What beggars belief still further is how she has been
described as a 'senior Tory'? As an MP since 2005, with inclusion in ministerial
roles for, as far as I can discern, merely tokenistic reasons, she hardly
qualifies as senior. But who believes now that ANYTHING proposed by No.10 isn't
staged? “Hey, Justine, do us a favour, love...” And voila, out of the woodwork
steps just the next in a weary line of forgotten representatives to sell us on
the idea of having-another-look. Even Major is back on the box when he should
have stayed in the box.
But what’s the point? Carole Malone tweeted: ”So if there WAS a 2nd referendum and the
country voted Leave again - what miracle solution would the Gov come up with
then that they can’t come up with now? Government Remainers only want another
one because they think it would go their way.” And this is the long and the
short of it. Greening’s proposal offered up a three-option trap in the
cynical hope that it would split the leave loyalties and deliver a de-facto Remain
vote.
The establishment – by which I mean the government
itself, the opposition, the judiciary and anybody who is anybody in the Common
Purpose mash-up that assumes it has the divine right to rule over us – is offering
us a Hobson’s choice: Here’s a stick. I am going to beat you with it. If you
wish you may vote for a different stick. Then, when we beat you with whichever
choice you made, just remember you voted for it. And if you didn't vote you deserve every last stroke.

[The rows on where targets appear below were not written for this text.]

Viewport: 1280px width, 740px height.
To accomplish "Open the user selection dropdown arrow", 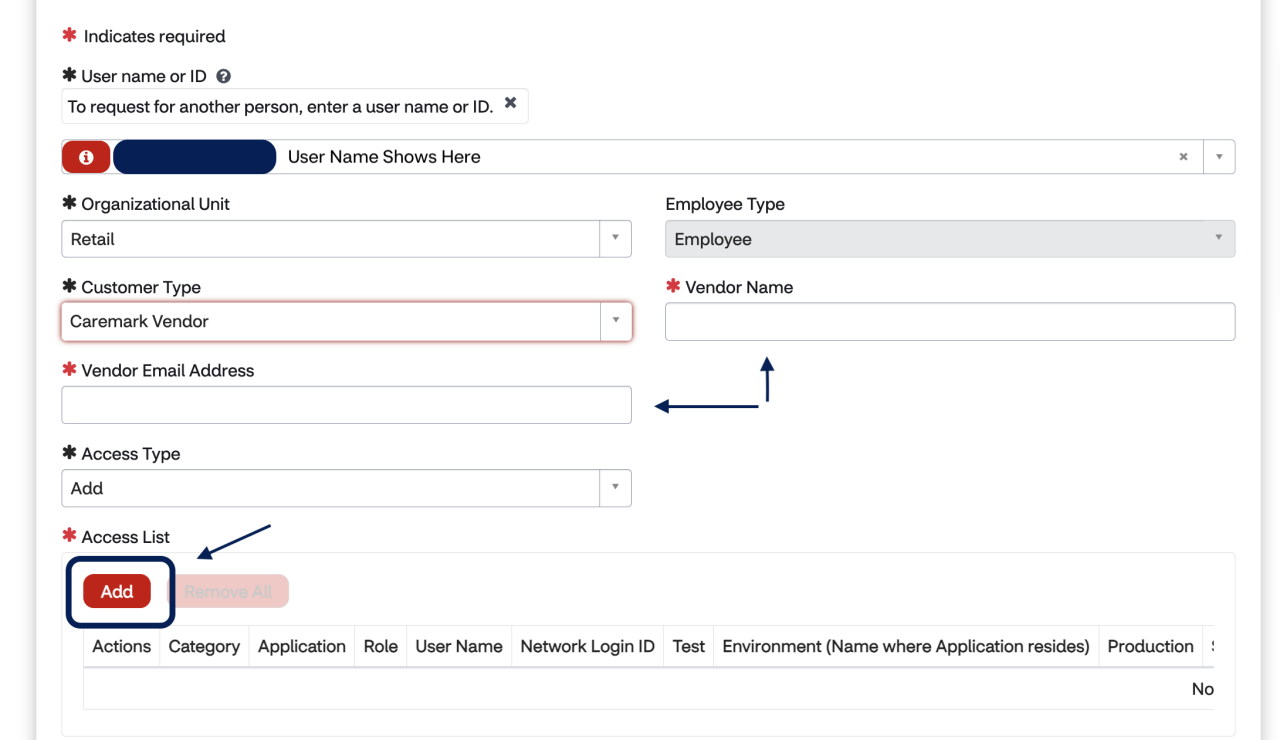I will 1219,157.
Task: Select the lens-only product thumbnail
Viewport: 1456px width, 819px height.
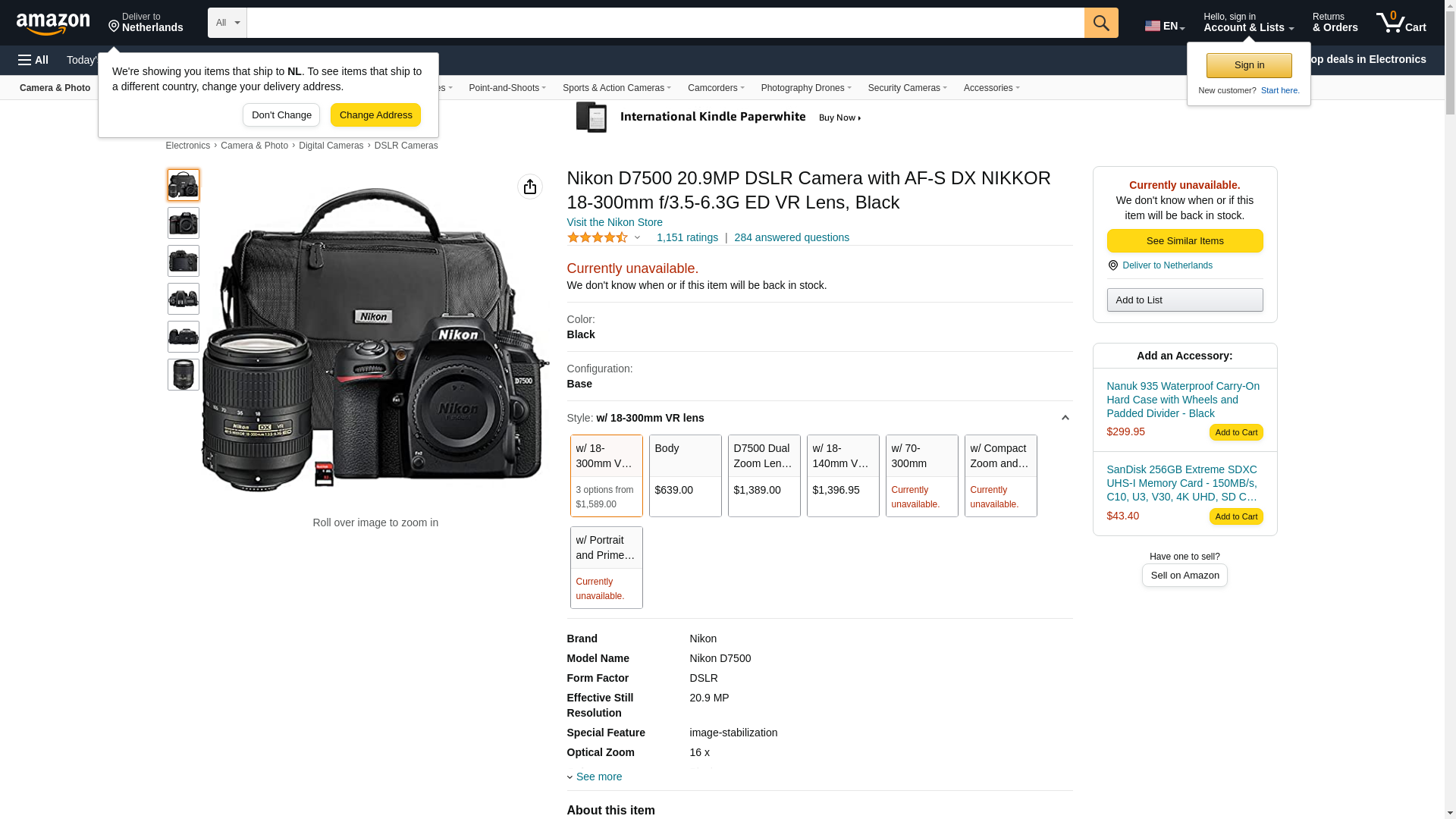Action: (x=184, y=375)
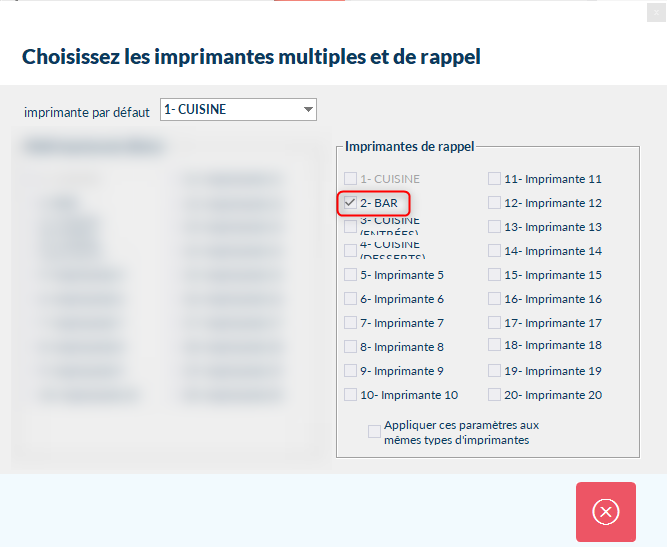Click the red circular close icon button
The width and height of the screenshot is (667, 547).
pyautogui.click(x=605, y=512)
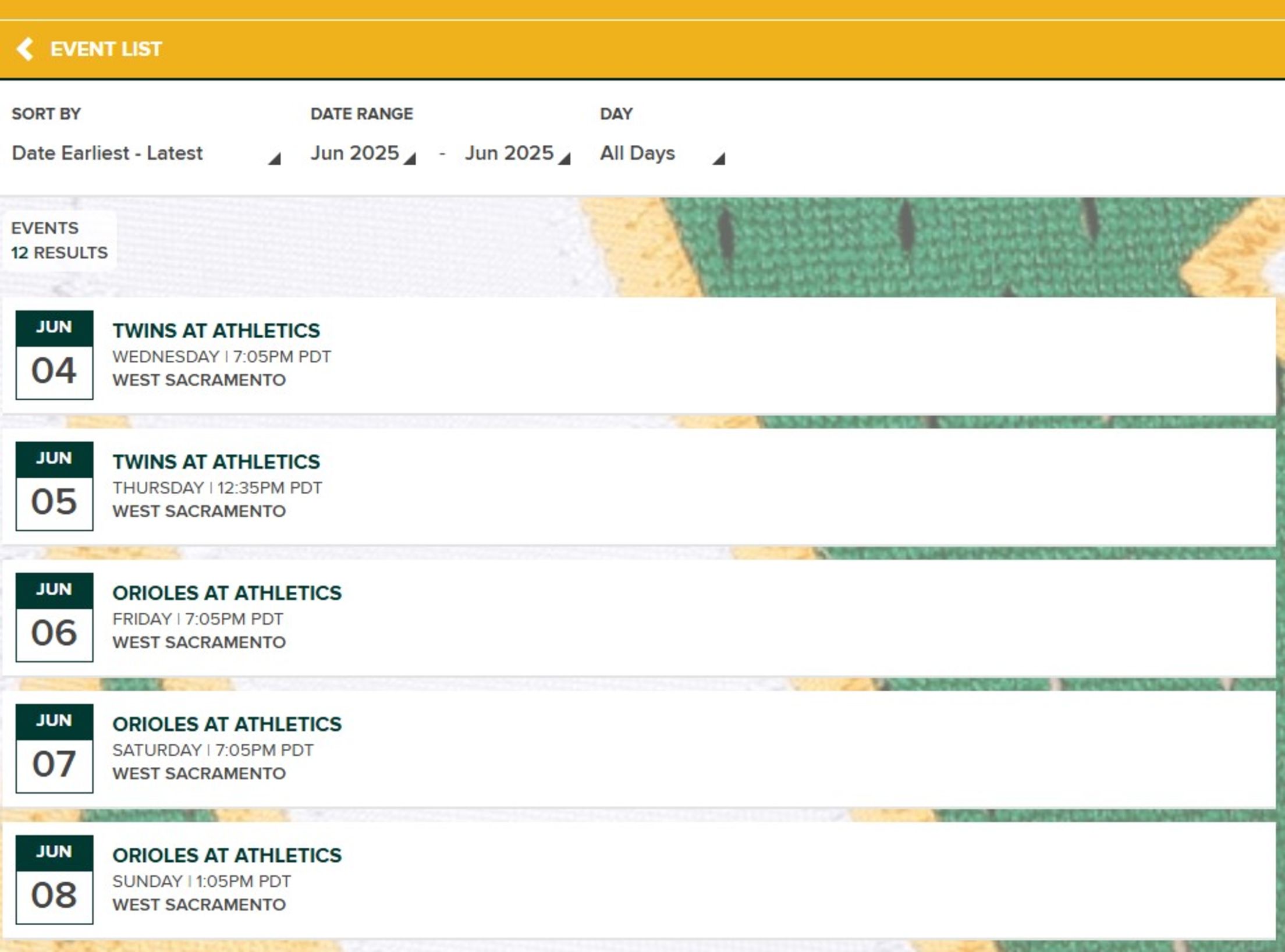Select Orioles at Athletics Sunday event title
Screen dimensions: 1285x952
click(227, 855)
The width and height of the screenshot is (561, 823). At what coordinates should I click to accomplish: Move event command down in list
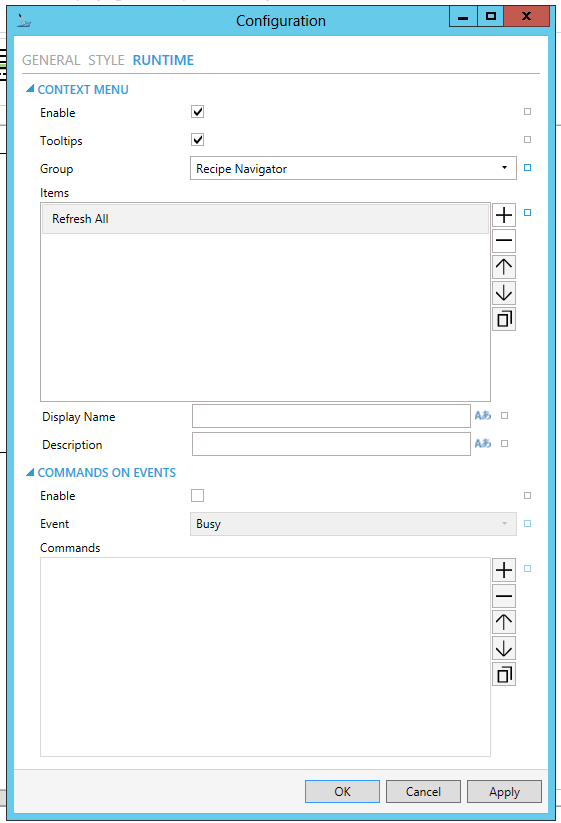504,648
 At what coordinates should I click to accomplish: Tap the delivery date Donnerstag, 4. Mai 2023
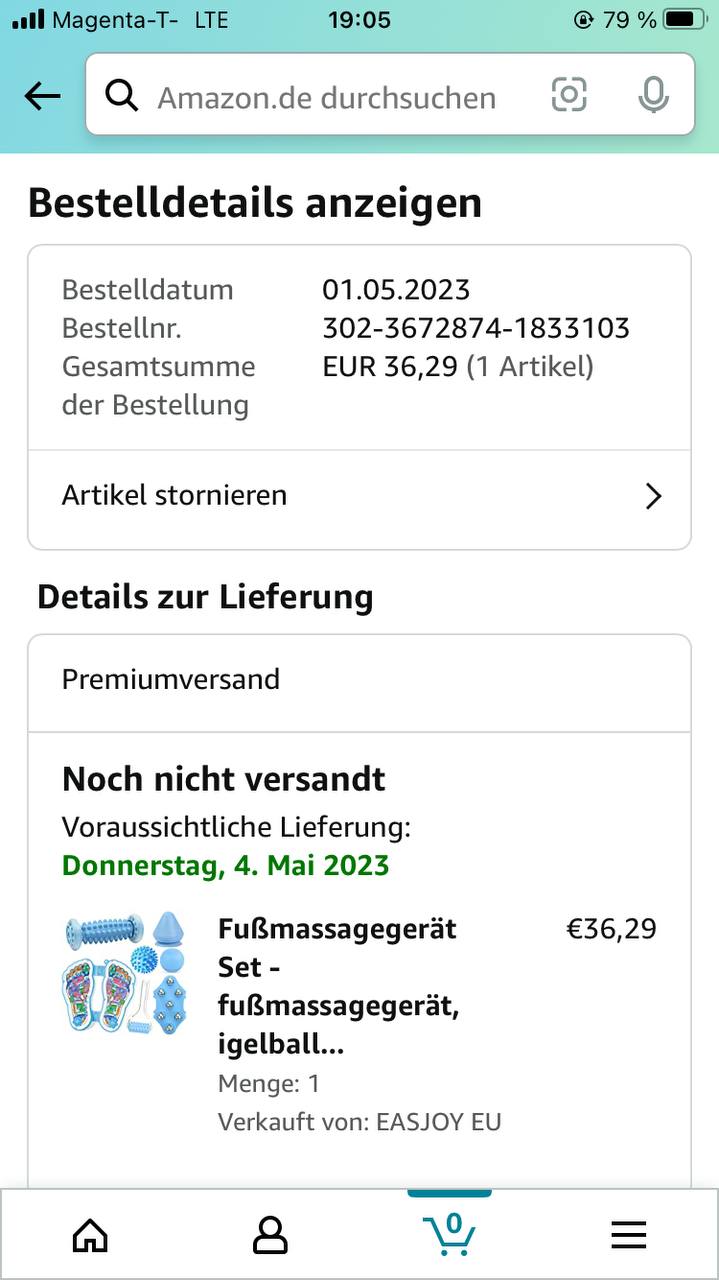click(226, 865)
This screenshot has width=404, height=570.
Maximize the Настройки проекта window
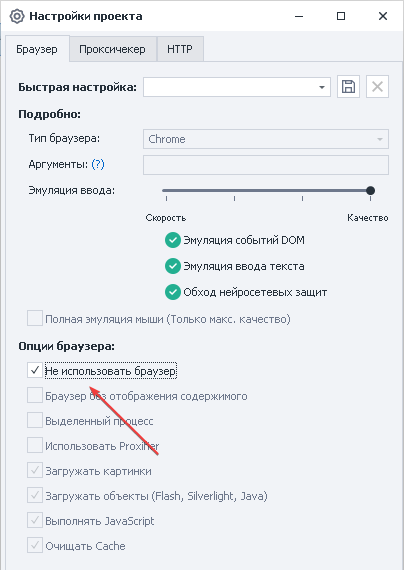(341, 16)
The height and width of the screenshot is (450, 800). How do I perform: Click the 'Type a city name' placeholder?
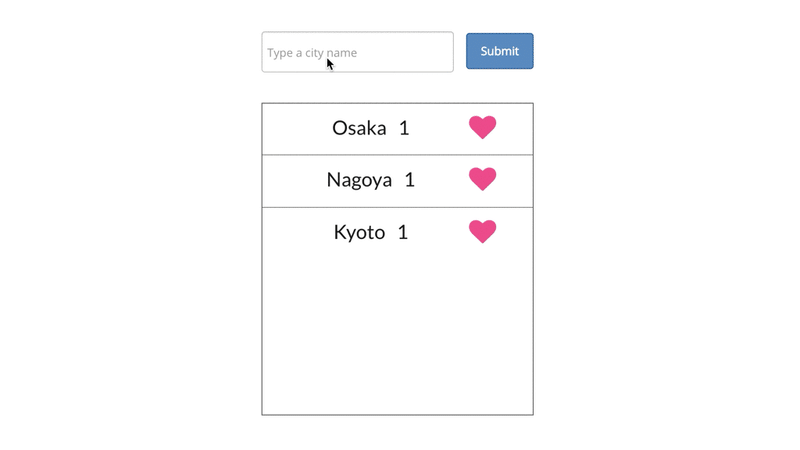(312, 53)
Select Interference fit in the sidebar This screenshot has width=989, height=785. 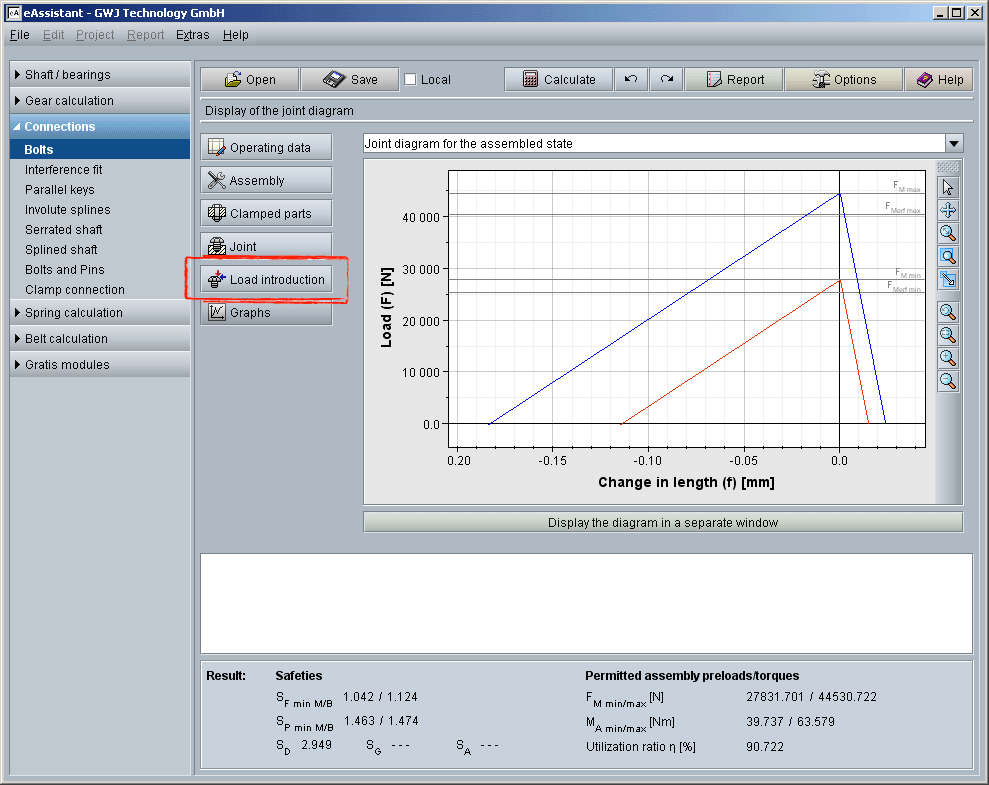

They are relentless: Oh but, now we know ‘the deal’ we
should vote on it. Now we know that Leave breached electoral rules the result is
void anyway. Besides, we know just what staying in means – they have even come
up with a set of ONS predictions for ‘hard’ Brexit, ‘soft’ Brexit, Chequers
Brexit (Andrex-soft) and Remain. Nobody should be surprised to note that Remain
carries no penalty. Pull the other one!
Were we to reverse the referendum (and I very much doubt
that fewer would now wish to leave, having seen the utter contempt of the EU
towards the very question) we would definitely not proceed regally, unruffled, along the smooth road to riches forecast by the same rabble that have willingly
assisted Project Fear from the start. There would be no veto, we would almost
certainly be compelled, eventually, to adopt the Euro. We would lose our independent
armed forces (such as they are today) and we would become Eurasia’s Airstrip
One; a purely vassal state.
No you don't, Mrs May.
There is only one Brexit and it really is the one the
majority voted for. The only Brexit that can possibly secure autonomy,
self-rule (and when were we EVER asked if we wanted to give that up?) and break
us free of the tentacles of the bloc is a Brexit so hard you could bounce
tennis balls of it. A Brexit of such granite-like solidity that nothing short
of dynamite could blast us back into Brussels’ embrace. You might call it hard
Brexit. But to those of us who voted for it, it is just what it said on the
ballot. Read our lips; we voted to leave.